The euro crisis is deepening, the government in Washington can’t cut the deficit or reduce unemployment, and the economy is lurching into recession.
For investors, the course is obvious: Seek safety, and avoid risky assets like stocks.
All of that may seem clear enough. Since August, it has often been the prevailing view in financial markets. But it’s not the only narrative, and it hasn’t always been the dominant one.
In fact, another argument has received considerable support lately.
It goes something like this: Recent economic data have been surprisingly strong, showing that while the economy is weak, it’s not in a recession, at least not in the United States.
As for the crises in the euro zone and in Washington, the politicians will just have to come to their senses before the situation really gets out of control.
For investors, the course is obvious: Jump into stocks. Don’t miss the big rally.
It may be hard to decide which picture makes the most sense.
Perhaps each is appealing, sometimes one more than the other, depending on the news of the particular moment. These days, paying close attention to the economy and the markets can cause whiplash.
What should an investor really do? In a word, nothing.
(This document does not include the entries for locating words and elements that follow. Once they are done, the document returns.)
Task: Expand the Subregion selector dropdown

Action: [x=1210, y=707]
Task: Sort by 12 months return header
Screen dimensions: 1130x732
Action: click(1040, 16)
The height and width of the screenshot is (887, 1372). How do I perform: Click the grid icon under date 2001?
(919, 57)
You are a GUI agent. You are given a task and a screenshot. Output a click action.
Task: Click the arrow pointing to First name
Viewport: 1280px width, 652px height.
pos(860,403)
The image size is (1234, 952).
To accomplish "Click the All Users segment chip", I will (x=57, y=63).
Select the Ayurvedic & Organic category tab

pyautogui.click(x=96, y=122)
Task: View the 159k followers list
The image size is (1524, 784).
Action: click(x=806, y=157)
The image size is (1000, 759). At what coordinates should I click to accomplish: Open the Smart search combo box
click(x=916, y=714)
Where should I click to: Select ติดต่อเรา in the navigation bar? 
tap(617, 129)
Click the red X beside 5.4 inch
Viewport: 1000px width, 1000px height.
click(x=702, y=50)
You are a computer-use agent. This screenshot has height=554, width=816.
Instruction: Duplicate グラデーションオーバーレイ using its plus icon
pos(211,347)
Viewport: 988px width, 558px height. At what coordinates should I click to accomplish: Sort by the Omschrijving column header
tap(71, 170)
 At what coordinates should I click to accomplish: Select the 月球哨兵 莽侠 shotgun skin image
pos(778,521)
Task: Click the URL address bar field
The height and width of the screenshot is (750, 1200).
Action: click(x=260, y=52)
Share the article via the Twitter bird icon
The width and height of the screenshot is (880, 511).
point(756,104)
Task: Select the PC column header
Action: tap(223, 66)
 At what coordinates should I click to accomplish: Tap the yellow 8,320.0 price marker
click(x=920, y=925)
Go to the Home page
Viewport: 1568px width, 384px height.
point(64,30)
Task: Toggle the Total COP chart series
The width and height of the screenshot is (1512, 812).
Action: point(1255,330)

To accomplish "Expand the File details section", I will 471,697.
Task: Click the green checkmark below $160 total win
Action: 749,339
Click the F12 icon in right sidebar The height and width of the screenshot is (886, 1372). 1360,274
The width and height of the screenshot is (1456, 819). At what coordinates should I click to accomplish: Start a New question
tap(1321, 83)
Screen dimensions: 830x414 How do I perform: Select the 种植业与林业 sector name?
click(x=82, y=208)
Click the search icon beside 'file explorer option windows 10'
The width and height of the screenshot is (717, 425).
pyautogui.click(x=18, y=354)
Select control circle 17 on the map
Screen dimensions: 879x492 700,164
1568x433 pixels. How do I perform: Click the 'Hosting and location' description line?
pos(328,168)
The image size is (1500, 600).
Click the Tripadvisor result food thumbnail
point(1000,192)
When the latest news tempts you to move your investments around, take a deep breath. Unless you need the cash soon, the best course of action may be inaction.
That’s the import of a recent study by the Vanguard Group. Assuming you’ve already set up a diversified portfolio, sitting tight may make the most sense.
Vanguard created a model portfolio divided equally between stocks and bonds, and compared the returns in periods of economic expansion and recession. It found that “the average real returns of such a portfolio since 1926 have been statistically equivalent regardless of whether the U.S. economy was in or out of recession.”
Vanguard’s founder, John C. Bogle, popularized index funds, and the study tracked the stock and bond markets using indexes that mirror the broad markets. Individual stock and bond selection wasn’t involved at all.
The study, titled “Recessions and Balanced Portfolio Returns,” used the official recession dating of the National Bureau of Economic Research to compare market returns throughout the up and down phases of the business cycle from 1926 through June 2009.
During expansions, the model portfolio had average real returns, factoring in inflation, of 5.6 percent, compared with 5.3 percent during recessions.
In short, there was a difference, but it was too small to be of any statistical significance, says Joseph H. Davis, chief economist and head of the investment strategy group at the Vanguard Group and a co-author of the report. (The other author was Daniel Piquet of Vanguard.)
When the economy was bad and when it was good, the portfolio performed more or less the same. It really didn’t matter.
“The results may seem counterintuitive,” Mr. Davis said in a telephone interview. “You might think that it’s best for investors to avoid a recession, and in some ways, of course, it is. No one wants a recession. But the results suggest that as investors, rather than try to time the market, most people are best off with a diversified portfolio and just sticking with it over the long run.”
What accounts for these results? Put simply, bonds tend to outperform stocks when a recession is on the horizon, while stocks tend to rally when an economic expansion is in the offing.
“The financial markets themselves tend to move in advance of the economy,” Mr. Davis said.
Predicting the economy’s direction is famously difficult. So unless you have substantial bond holdings in your portfolio well before a recessions begin, you’ll miss upturns in the bond market.
And unless you’re holding stocks before an economic recovery has started, you’ll miss those big rallies.
By holding stocks and bonds in equal proportion — a portfolio that’s easy to construct by using index funds — you won’t need to be prescient; you can stick to your portfolio and ride out the storms.
Of course, a 50-50 stock-bond division is relatively conservative. Alter those proportions and the results will shift significantly.
During recessions, for example, a portfolio containing 60 percent stocks and 40 percent bonds fared worse than the 50-50 portfolio, with an average real return of 4.9 percent annually.
In expansions it did better, with an average real return of 6.8 percent, according to Vanguard’s calculations.
That points out the allure of market timing.
In an ideal world, if you knew in advance where the economy was heading, you’d be a market wizard. You would shift your entire portfolio into stocks during expansions, for example, and put all of it into bonds in recessions.
If you could actually do this, the results would be impressive.
In expansions, Vanguard found, stocks have gained an average of 11.9 percent annually, after inflation, while the comparable figure for bonds in recessions is 7.2 percent That kind of timing is ideal.
But it’s easy to shoot yourself in the foot.
Get the timing wrong and hold only stocks in recessions, for example, and you’d have an annual average gain in those periods of 3.3 percent, after inflation. And if you hold bonds in expansions, you’d lose an average annual 0.7 percent, also after inflation.
It may be possible to predict the rough direction of the economy some of the time, but there’s no evidence that anyone gets it right all the time.
“I’d be very careful before assuming that I knew better than the overall market,” Mr. Davis said.
It turns out, though, that if you have a diversified portfolio and are prepared to hold onto it, you may not need to know where the economy is going.
In other words, humility may bring the steadiest returns.